Problem to solve: Rewrite everything from the line containing "Click the investment" down to the line containing "should pyautogui.click(x=175, y=635).", changing "Violet" to "Purple" and keeping the rest as it is.

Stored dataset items
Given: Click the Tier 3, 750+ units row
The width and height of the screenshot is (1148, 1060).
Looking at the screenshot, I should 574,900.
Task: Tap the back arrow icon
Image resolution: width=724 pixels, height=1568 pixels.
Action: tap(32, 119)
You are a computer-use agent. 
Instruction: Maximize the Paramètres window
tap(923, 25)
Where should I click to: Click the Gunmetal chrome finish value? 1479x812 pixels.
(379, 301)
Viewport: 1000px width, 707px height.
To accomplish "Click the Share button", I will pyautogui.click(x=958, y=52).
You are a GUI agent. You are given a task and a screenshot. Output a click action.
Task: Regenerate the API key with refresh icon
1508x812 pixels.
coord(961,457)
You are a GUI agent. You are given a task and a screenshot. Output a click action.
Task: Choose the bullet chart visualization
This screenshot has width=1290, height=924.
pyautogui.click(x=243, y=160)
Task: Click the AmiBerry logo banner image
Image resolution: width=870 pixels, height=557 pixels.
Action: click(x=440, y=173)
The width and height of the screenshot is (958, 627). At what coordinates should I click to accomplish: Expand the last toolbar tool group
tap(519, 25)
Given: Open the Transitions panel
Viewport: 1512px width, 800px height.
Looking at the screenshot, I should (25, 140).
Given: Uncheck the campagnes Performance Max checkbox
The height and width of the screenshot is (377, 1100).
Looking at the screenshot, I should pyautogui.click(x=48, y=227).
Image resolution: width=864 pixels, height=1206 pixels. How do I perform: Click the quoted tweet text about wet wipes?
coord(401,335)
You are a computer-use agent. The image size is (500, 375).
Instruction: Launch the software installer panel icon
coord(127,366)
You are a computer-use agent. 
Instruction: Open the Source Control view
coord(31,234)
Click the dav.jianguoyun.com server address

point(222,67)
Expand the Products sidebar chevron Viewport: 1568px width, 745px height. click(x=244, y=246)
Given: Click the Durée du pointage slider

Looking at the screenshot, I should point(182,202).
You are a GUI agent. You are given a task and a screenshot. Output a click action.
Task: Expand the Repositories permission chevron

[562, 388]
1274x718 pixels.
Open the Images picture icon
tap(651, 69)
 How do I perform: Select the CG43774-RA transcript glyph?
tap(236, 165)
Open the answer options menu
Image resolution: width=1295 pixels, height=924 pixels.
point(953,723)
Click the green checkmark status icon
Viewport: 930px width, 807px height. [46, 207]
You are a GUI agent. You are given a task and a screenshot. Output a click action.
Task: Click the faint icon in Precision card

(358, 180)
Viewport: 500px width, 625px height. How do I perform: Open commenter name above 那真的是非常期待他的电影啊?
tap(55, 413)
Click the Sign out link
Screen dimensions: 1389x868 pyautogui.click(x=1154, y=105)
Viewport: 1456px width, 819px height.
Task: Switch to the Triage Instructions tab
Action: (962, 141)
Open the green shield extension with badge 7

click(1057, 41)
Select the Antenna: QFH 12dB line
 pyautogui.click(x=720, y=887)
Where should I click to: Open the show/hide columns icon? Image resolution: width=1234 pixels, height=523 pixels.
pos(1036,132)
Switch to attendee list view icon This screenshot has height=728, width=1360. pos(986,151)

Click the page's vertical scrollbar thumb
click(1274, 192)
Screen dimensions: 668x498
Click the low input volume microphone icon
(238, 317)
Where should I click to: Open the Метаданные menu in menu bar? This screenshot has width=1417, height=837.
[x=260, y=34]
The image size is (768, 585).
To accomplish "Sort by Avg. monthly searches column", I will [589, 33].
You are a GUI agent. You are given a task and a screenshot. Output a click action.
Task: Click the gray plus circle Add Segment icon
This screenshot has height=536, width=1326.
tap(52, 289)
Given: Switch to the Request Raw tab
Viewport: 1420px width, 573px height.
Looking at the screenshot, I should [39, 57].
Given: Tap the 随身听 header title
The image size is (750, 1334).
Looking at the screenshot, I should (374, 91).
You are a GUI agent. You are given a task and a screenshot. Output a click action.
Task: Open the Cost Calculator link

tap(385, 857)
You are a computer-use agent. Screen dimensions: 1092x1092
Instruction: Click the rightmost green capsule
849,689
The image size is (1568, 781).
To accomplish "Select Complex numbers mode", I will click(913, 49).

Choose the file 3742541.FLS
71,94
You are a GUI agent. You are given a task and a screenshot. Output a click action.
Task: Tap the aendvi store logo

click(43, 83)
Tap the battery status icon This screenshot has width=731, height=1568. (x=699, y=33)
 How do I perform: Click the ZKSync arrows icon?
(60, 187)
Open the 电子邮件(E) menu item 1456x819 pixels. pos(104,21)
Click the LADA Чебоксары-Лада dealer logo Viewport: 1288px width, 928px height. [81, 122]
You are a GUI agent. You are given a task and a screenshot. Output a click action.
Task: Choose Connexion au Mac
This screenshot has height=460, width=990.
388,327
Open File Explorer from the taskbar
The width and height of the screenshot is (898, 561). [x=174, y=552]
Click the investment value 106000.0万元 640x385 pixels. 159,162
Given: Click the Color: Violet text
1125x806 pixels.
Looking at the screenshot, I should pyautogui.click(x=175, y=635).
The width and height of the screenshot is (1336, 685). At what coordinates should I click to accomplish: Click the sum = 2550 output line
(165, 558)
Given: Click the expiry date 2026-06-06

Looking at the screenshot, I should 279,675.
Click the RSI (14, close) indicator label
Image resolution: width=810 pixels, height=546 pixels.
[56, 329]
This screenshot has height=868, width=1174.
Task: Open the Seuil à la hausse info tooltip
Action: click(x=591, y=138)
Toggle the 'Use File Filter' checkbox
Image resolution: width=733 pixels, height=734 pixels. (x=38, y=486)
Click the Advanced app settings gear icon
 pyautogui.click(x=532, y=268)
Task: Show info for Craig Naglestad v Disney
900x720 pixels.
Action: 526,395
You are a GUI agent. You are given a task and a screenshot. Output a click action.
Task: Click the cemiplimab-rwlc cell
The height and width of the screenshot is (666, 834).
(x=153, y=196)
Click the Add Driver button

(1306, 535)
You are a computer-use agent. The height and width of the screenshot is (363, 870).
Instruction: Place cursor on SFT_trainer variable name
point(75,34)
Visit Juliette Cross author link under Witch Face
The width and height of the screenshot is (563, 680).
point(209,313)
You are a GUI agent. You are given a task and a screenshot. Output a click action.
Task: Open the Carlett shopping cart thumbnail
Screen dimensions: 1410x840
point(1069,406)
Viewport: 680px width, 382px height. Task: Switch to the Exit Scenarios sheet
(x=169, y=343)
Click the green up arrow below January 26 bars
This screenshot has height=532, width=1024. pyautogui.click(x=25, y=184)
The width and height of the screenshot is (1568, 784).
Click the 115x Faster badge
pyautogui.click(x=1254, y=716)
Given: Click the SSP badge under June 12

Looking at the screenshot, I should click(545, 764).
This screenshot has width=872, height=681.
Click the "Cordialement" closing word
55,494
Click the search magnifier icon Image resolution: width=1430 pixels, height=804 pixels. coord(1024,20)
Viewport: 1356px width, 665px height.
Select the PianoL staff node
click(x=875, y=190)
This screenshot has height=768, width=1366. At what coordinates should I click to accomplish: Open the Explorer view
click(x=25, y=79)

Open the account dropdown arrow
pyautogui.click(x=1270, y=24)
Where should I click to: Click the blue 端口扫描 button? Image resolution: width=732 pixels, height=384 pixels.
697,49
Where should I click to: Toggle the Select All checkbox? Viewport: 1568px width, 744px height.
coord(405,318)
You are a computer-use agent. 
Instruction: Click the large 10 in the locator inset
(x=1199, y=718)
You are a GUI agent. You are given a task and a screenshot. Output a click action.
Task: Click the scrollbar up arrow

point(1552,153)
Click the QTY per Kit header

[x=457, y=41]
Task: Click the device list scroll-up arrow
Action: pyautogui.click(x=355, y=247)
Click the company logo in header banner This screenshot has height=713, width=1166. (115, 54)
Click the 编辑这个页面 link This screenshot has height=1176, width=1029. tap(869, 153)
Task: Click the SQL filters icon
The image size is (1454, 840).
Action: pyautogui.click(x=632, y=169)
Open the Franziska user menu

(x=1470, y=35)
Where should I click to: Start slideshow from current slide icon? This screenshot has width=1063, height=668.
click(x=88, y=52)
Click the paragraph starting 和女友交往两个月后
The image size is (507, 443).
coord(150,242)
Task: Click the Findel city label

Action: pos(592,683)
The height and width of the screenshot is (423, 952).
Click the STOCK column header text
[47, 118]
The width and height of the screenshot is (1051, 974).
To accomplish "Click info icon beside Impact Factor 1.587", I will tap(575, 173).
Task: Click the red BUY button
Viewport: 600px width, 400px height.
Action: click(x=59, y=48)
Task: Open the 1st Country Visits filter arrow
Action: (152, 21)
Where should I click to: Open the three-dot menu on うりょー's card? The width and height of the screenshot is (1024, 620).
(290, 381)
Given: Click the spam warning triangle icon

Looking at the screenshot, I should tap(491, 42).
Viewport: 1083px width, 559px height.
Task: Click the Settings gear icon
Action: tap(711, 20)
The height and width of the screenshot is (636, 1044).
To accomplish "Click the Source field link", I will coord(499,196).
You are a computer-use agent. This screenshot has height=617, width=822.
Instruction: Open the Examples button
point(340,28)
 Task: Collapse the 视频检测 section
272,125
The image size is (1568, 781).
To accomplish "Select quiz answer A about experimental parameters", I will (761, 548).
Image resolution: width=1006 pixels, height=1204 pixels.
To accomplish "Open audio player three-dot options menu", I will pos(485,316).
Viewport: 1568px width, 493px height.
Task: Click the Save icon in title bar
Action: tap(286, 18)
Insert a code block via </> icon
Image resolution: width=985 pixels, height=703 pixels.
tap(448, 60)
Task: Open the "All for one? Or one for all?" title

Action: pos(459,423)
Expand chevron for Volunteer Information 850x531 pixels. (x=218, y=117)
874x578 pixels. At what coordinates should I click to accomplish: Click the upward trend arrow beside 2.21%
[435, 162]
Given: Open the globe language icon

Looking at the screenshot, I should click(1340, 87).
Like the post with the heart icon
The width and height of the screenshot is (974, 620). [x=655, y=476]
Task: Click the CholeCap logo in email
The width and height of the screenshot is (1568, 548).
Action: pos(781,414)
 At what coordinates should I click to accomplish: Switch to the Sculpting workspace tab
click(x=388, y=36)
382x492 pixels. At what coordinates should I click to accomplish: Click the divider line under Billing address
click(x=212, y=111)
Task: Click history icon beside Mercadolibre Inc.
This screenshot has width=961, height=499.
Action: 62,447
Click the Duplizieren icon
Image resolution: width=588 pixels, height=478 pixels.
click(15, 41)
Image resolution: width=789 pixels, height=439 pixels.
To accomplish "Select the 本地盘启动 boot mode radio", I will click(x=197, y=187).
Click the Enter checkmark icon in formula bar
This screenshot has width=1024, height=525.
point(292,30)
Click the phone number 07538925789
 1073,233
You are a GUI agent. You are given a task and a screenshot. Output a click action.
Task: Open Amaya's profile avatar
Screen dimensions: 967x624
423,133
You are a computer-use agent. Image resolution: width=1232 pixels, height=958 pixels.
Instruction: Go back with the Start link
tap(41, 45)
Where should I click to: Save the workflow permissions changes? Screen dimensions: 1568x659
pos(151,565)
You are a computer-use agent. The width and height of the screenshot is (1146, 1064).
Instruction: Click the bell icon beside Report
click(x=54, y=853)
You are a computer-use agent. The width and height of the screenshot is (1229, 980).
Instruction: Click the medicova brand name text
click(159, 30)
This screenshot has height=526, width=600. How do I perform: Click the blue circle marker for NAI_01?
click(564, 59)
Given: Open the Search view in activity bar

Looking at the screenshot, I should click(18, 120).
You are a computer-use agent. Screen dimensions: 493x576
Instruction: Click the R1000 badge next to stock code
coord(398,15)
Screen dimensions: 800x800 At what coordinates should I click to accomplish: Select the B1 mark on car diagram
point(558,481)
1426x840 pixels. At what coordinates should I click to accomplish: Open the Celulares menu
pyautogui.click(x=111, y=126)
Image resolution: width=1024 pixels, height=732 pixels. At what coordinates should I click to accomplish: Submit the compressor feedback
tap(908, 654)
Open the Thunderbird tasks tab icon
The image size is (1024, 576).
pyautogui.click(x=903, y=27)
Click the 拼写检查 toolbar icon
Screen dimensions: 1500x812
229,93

Answer:
Click the investment value 106000.0万元 640x385 pixels. 159,162
Given: Click the Color: Purple text
1125x806 pixels.
Looking at the screenshot, I should pyautogui.click(x=175, y=635).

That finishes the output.